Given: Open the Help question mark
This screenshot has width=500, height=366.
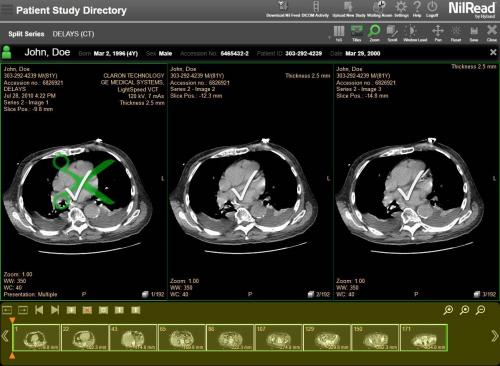Looking at the screenshot, I should click(x=417, y=9).
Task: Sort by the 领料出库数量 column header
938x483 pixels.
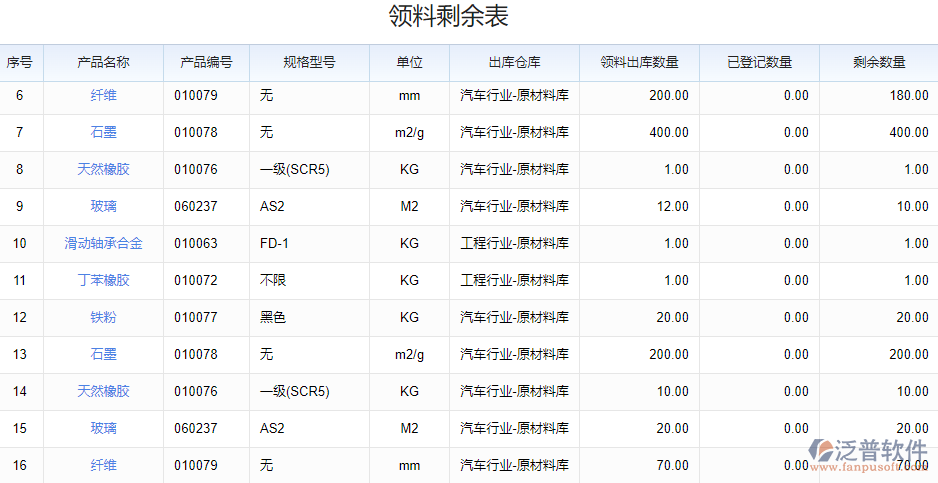Action: coord(639,62)
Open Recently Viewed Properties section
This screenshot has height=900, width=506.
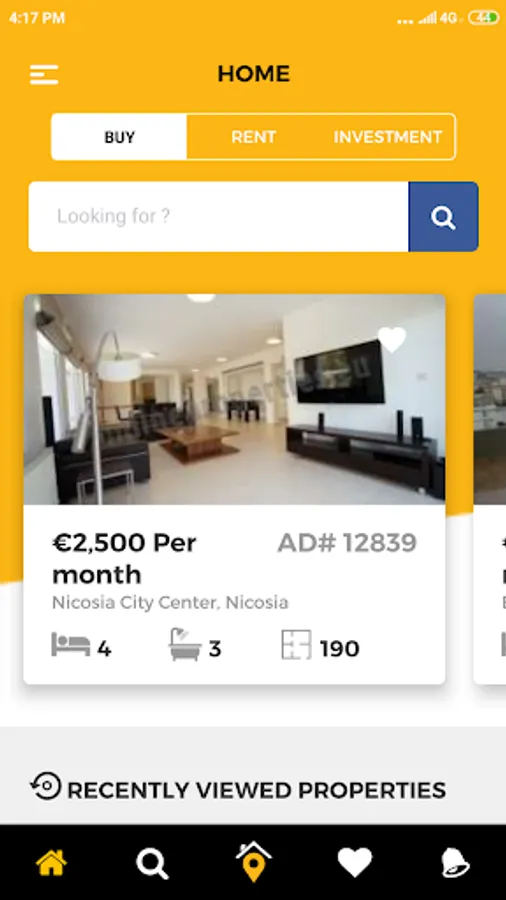tap(238, 789)
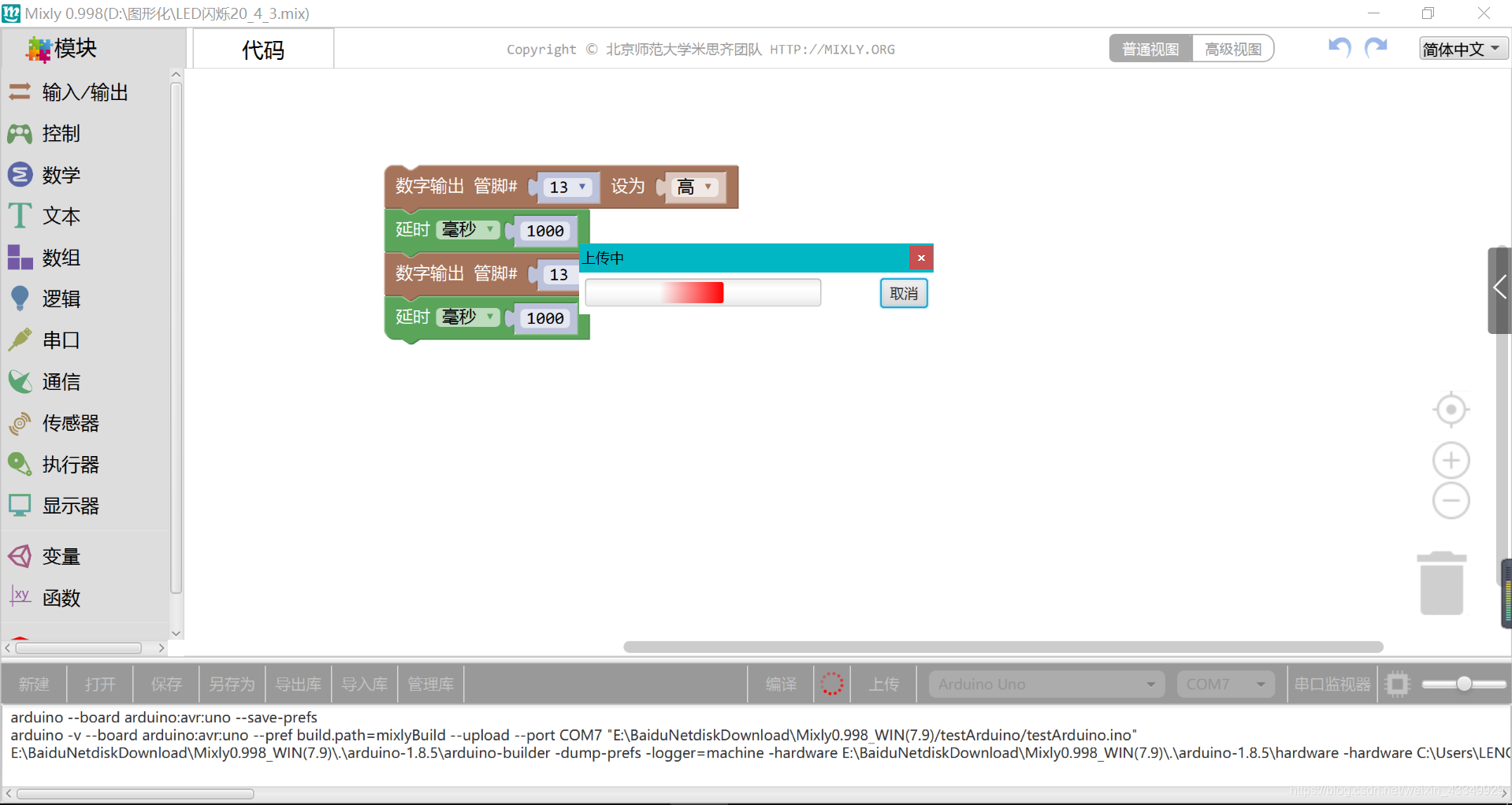Select the 执行器 category
Image resolution: width=1512 pixels, height=805 pixels.
point(70,464)
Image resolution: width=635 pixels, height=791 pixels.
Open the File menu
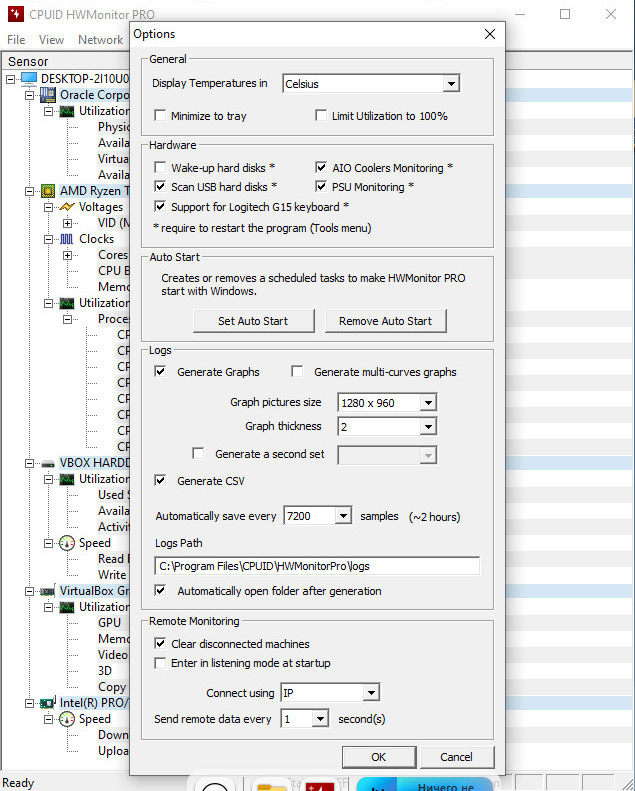tap(16, 40)

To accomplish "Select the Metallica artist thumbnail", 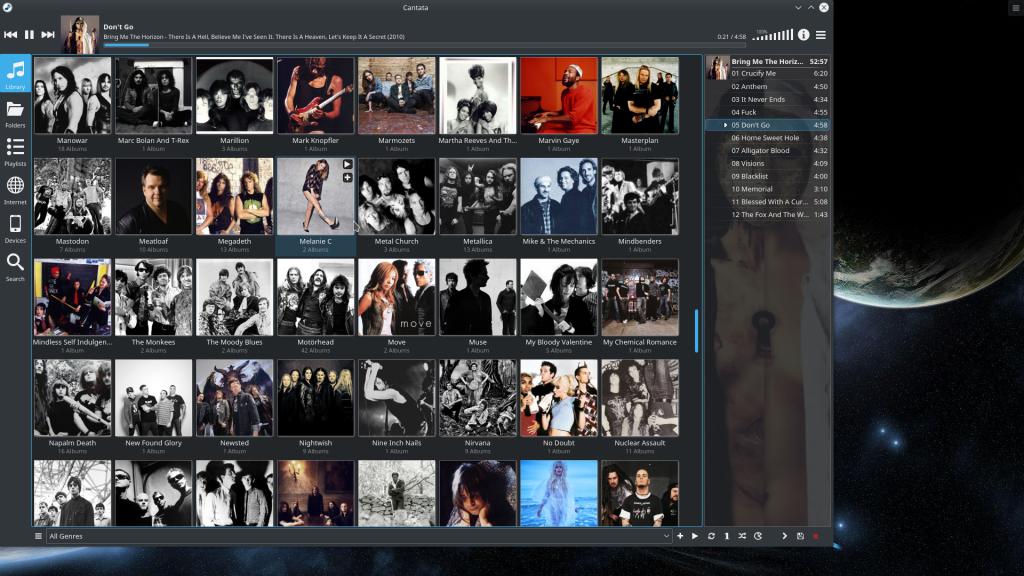I will [x=478, y=196].
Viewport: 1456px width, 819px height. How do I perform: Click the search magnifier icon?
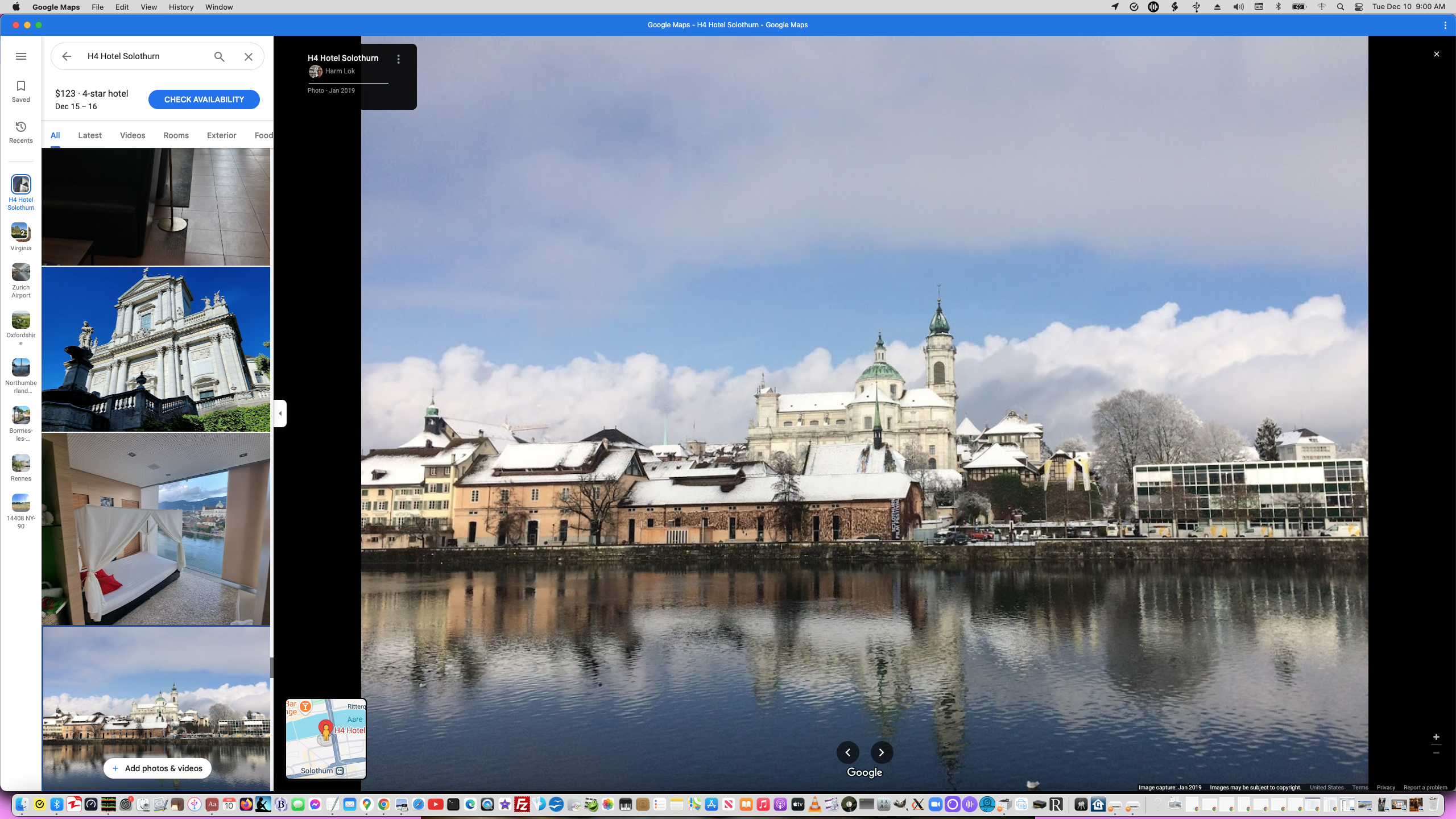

==========

**THE REQUEST**
Count the lines of the data above that contain the word "width". Reply with the number alone.

**THE REPLY**
5